Except not. Except not at all noble.
So here is the list of all I’d talk about right now if Dan didn’t give me a freakishly early 10am deadline:
I would talk about how right now––in this moment in history––women’s rights are under attack. We are backsliding. Pussy-grabber-in-chief is a disgrace to history. Every day the rights afforded by Roe V. Wade are challenged and undermined by laws that limit choice and disallow access to it. I would go on a whole tirade about this. I would go off on how limiting abortion was a week one agenda item of the Trump Administration and how fucking ridiculous that is.
I would also talk about how part of the history of this holiday has its origins in Russia. And then I would say how last month Putin signed law decriminalizing domestic abuse when the frequency of violence or extent of injury is, you know, more along the lines of the standard fare occasional abuse that is typical in every household. (Every abusive household where abusers abuse people.) I would also go off about the dickhead-in-chief taint-licking Putin.
I would talk about how important I feel it is to bring intersectionality into any conversation about feminism and equal rights. As the platform for the Women’s March in Washington in January stated (and as one of the posters I carried said): Gender Justice is Racial Justice is Economic Justice.
I would go off about how behind we are in this country when it comes to policy regarding family leave.
I would say how I never thought about how women have to pay taxes on tampons but when I think about it, yeah, that seems fucked up. Especially since viagra, as a prescription drug, is tax-free. I’m not really waging war on viagra as much as I’m considering that it makes sense that a necessity like tampons (or, as Dan calls them, tampoons) should have the same tax exemption as any prescription drug. Also, I really wanted to work in the hashtag #FreeTheTampons (which is a thing).
I would probably talk about abortion some more.
I would also say how, as a woman who grew up in a household of five daughters (six women, one dude)––a household that you might think could be potentially oblivious to (or at least somewhat less affected by) the deeply embedded cultural rules that undermine equality in so many ways––I have strong opinions about how the subjugation of women is an insidious and formidable foe.
Still, I do remember recognizing that mine was a household that kept boxes of tampons out in the open in our bathrooms versus hidden under the sink and I do remember this inspiring this weird sense of pride that I didn’t quite understand.
See? I was a little feminist. I am one. I just wasn’t yesterday.
So today I want to say thank you to all the women who marched and fought and spoke truth to power and truth to family and truth to bullshit. In writing this, I actually feel less discouraged than I have lately. That same spark of pride is lit right now as I think about all the ground women have fought for and managed to gain. There is still work to be done of course. But in fighting on, it’s good to reflect on the victories.

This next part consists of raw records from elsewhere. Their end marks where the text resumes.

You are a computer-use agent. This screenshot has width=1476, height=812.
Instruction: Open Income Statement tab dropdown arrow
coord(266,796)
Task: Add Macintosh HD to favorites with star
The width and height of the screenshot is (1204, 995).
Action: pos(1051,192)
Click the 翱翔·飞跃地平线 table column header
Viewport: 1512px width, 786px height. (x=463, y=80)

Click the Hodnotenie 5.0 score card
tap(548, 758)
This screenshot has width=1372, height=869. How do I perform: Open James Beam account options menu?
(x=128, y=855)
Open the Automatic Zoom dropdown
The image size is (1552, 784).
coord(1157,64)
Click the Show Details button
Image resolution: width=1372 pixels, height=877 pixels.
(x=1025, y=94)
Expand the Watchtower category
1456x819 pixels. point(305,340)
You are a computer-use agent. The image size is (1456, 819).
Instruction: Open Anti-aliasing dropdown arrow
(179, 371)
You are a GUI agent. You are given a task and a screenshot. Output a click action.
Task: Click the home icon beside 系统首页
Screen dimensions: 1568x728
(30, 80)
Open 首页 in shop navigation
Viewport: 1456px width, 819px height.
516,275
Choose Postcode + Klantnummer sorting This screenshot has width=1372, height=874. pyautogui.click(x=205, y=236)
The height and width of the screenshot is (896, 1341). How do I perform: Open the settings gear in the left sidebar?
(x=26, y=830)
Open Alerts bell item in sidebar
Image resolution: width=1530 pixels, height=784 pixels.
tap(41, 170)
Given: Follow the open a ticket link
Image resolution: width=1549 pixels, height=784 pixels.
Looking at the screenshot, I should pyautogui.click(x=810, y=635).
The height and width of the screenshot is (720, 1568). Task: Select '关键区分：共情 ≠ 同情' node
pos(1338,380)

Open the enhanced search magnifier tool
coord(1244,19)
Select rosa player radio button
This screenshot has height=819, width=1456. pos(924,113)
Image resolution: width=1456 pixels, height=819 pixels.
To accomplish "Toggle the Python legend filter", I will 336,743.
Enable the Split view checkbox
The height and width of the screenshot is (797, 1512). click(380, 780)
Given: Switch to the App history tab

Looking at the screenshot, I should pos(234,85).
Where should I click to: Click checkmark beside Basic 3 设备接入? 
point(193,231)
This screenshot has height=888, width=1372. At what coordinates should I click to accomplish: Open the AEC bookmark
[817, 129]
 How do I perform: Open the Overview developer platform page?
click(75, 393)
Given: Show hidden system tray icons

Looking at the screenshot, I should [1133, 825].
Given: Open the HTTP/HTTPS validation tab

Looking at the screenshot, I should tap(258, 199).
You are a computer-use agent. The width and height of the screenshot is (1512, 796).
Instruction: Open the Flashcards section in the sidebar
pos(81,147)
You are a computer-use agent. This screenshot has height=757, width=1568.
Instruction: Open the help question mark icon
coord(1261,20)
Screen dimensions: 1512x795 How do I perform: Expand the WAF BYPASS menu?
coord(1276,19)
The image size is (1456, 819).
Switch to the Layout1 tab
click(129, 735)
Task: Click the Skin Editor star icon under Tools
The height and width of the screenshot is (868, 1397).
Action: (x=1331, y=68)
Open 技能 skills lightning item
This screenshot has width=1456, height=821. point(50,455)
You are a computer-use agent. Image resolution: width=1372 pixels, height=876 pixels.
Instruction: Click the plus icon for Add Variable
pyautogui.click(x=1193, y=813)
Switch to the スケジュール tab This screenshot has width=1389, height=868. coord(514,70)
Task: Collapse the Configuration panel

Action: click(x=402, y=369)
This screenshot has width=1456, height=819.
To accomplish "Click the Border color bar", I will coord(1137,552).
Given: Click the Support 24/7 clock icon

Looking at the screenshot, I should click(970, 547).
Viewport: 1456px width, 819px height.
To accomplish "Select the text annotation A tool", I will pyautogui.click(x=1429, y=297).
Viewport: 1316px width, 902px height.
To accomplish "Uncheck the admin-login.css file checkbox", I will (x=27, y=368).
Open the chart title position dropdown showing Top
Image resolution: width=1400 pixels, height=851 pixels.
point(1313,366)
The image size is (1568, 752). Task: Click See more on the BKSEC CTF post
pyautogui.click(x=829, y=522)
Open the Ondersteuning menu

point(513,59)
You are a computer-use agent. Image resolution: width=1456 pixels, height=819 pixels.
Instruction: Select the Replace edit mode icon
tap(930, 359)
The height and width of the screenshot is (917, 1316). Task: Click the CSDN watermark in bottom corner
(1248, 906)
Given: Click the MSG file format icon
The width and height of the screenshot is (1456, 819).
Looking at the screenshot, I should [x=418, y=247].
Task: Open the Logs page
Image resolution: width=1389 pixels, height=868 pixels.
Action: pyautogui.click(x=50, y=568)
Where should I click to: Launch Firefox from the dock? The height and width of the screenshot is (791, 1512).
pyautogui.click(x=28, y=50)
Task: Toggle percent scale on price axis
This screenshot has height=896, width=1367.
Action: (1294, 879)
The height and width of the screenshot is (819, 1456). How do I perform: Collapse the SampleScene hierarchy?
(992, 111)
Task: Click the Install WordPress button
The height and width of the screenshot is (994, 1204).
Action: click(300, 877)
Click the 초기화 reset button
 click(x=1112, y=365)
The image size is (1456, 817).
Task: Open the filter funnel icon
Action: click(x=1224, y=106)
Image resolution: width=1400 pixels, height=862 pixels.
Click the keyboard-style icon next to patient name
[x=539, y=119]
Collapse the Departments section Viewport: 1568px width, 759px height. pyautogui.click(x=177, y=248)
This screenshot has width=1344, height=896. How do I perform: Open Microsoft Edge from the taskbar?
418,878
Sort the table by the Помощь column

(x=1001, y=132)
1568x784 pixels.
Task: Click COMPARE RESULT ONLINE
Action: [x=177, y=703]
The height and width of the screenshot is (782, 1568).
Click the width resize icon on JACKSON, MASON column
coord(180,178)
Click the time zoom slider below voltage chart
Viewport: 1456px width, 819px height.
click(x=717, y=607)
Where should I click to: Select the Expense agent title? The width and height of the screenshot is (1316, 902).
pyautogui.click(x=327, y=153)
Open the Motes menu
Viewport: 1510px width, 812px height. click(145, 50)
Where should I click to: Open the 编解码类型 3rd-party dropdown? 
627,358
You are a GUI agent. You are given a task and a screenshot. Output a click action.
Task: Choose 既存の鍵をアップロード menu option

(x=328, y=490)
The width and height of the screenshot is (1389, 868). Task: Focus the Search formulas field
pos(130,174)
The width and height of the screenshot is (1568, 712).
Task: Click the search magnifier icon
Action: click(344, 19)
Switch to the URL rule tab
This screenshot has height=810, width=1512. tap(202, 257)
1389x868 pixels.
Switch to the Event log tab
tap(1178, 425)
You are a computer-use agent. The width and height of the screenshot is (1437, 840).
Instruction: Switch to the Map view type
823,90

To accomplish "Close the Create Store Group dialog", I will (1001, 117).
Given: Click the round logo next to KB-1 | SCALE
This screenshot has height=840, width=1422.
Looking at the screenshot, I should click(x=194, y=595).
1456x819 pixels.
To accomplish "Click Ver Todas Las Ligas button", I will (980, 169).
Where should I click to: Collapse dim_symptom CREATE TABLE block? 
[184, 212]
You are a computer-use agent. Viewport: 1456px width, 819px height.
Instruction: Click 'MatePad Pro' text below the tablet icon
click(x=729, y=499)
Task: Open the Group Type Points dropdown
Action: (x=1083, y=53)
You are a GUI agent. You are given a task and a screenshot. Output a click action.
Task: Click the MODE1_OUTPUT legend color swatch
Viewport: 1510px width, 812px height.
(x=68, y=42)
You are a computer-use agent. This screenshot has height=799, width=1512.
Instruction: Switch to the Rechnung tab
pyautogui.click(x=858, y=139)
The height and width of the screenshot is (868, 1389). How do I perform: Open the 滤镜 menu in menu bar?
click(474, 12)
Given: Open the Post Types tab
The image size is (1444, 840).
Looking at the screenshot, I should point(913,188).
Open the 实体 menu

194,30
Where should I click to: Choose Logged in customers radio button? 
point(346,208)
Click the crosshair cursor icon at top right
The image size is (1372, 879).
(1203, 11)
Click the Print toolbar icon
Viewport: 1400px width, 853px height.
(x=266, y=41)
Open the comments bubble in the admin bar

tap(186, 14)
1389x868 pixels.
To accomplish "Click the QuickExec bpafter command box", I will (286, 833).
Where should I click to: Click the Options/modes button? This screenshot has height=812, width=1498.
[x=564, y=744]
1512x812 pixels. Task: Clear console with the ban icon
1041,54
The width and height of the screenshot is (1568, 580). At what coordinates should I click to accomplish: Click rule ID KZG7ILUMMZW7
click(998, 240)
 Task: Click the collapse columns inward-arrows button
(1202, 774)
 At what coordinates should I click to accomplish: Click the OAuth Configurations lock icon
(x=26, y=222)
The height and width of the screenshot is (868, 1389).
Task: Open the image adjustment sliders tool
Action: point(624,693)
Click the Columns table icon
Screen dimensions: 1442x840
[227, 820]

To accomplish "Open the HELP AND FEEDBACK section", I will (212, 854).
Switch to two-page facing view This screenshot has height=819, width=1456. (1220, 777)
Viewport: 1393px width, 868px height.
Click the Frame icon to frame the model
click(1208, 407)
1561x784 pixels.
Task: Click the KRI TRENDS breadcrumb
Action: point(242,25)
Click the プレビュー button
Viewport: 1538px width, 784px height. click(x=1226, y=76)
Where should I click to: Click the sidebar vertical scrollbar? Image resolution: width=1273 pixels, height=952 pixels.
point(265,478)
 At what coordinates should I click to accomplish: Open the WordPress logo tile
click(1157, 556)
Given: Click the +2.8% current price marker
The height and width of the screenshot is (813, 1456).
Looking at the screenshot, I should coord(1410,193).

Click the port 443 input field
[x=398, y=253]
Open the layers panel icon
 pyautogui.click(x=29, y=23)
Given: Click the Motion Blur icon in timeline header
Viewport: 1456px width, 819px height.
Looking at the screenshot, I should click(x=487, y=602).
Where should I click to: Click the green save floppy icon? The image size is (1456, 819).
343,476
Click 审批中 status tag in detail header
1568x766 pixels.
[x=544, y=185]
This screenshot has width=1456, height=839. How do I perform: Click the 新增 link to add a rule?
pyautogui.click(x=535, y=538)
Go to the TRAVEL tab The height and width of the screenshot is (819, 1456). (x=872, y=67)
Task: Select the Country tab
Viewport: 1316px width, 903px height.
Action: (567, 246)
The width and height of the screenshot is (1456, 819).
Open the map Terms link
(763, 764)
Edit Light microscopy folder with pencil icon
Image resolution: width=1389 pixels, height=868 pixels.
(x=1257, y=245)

Happy Belated International Women’s Day, everyone. It was nice hanging with you today. Something tells me that Dan won’t be having me guest-spotting on here after this as my take on celebration is somewhat different from his. (I would absolutely be making scone day into a vagina metaphor.) But it’s been real!
Hugs and Kisses.
And remember, #FreeTheTampons!
EDITOR’S NOTES: That, ladies and gentlemen, is why I love her so. Well, one of the many reasons. Thank you Lola for this and for sharing your mind and talents with us. Thank you also to all women who won’t stop fighting until we are all equal. We’ll be there with you.